Three monkeys linked in 'brainet' experiment show power of collective mind

Duke University study results could help researchers develop rehabilitation techniques for human paralysis

It turns out the old expression "two heads are better than one" is scientifically valid, and three heads are better than two even if they belong to monkeys.

Duke University researcher Miguel Nicolelis, best known for creating the brain-controlled exoskeleton that allowed a paraplegic man to take the opening kick in the 2014 World Cup, released the results of a new brain-machine interface study that tested signal transmission on rodents and primates.
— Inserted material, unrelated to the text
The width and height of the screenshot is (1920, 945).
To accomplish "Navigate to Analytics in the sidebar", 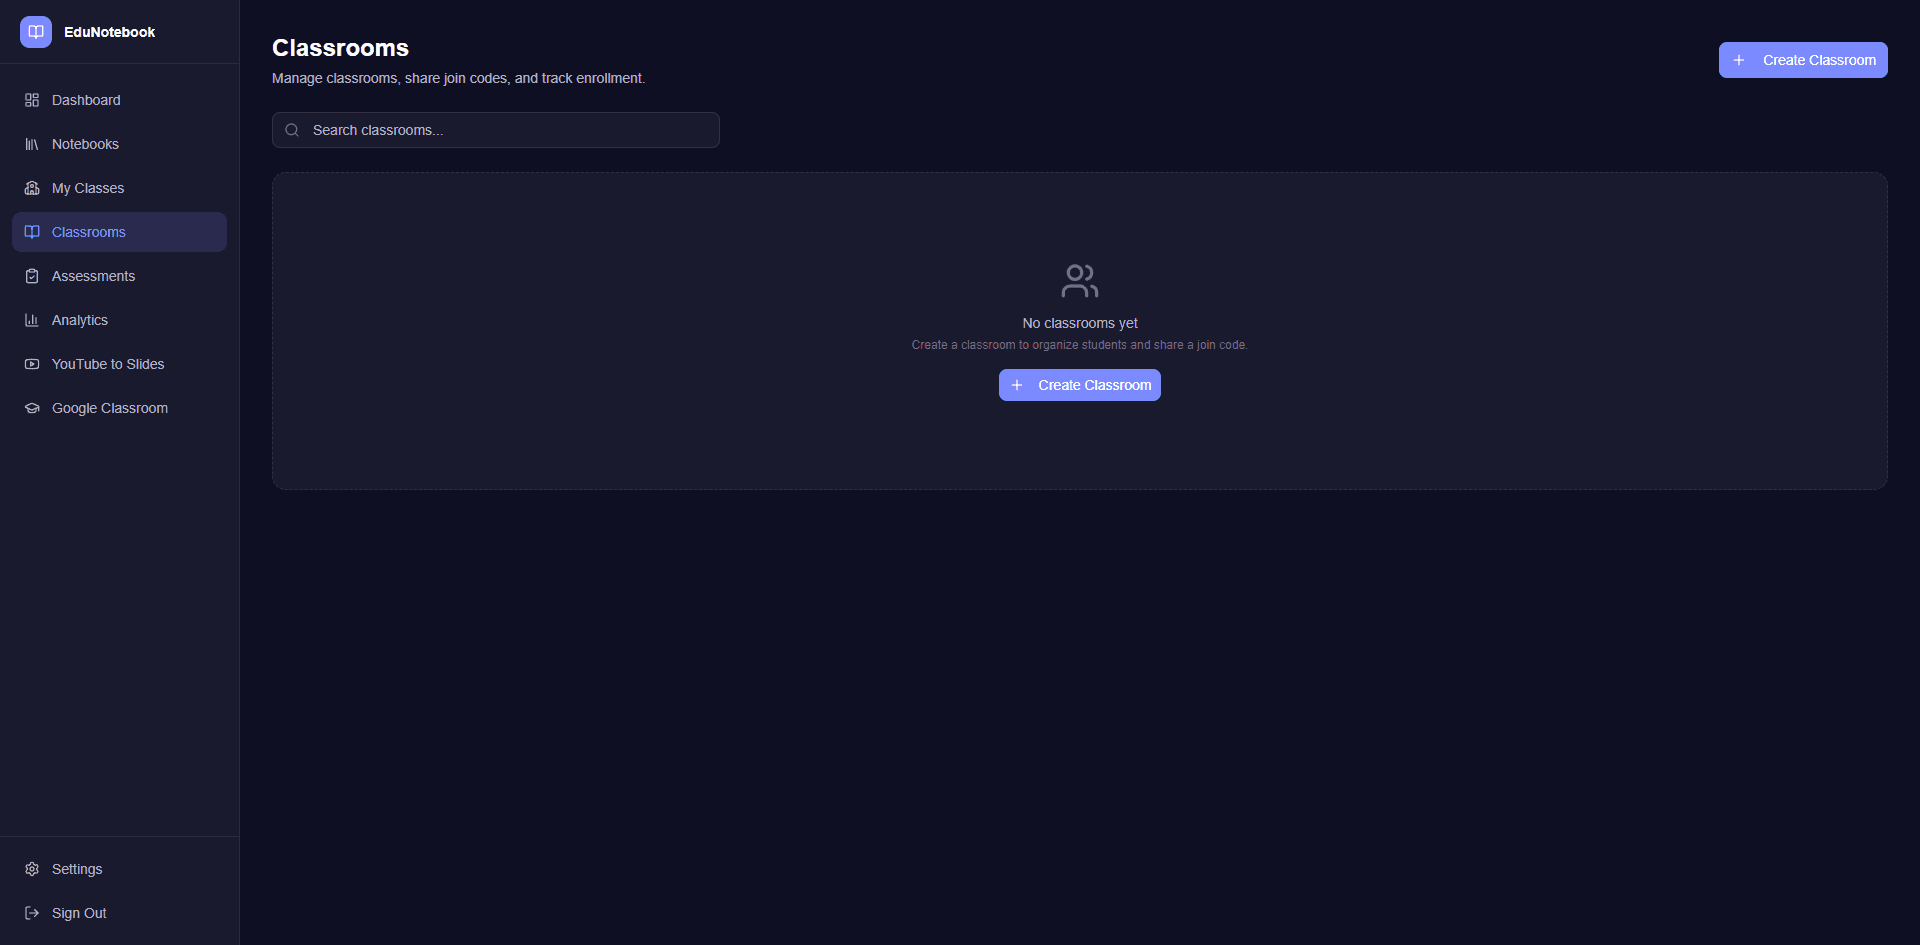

Nicolelis and his team, who use brain signals to directly control the movements of artificial devices, wanted to test a network of the monkeys' brain signals, called a 'brainet,' to see if a set of tasks would be better performed by an individual monkey or a combination of all three.

In one experiment, the monkeys, outfitted with implants, were given control over separate axes to guide an avatar toward a target. Another experiment recorded the electrical activity of more than 700 neurons across the three monkeys in their effort to move a virtual arm toward a target.

“Participating in the Brainet, all three monkeys were able to synchronize their brain activity to produce a unified output capable of moving the virtual arm in 3-D,” said Nicolelis, M.D., Ph. D., and co-director of the Center for Neuroengineering at the Duke University School of Medicine.
“This is the first demonstration of a shared brain-machine interface, a paradigm that has been translated successfully over the past decades from studies in animals all the way to clinical applications. We foresee that shared-BMIs will follow the same track and soon be translated to clinical practice.”

The experiments found that the three rhesus monkeys were more effective at performing the given challenges when they synchronized their collective work to produce a "supra-brain" that guided movements along all three axes, as opposed to working alone.

These findings could now help Nicolelis and Duke's Brazil-based Walk Again Project, which hopes to develop a non-invasive human brainet that will help severely paralyzed patients advance in neuro-rehabilitation.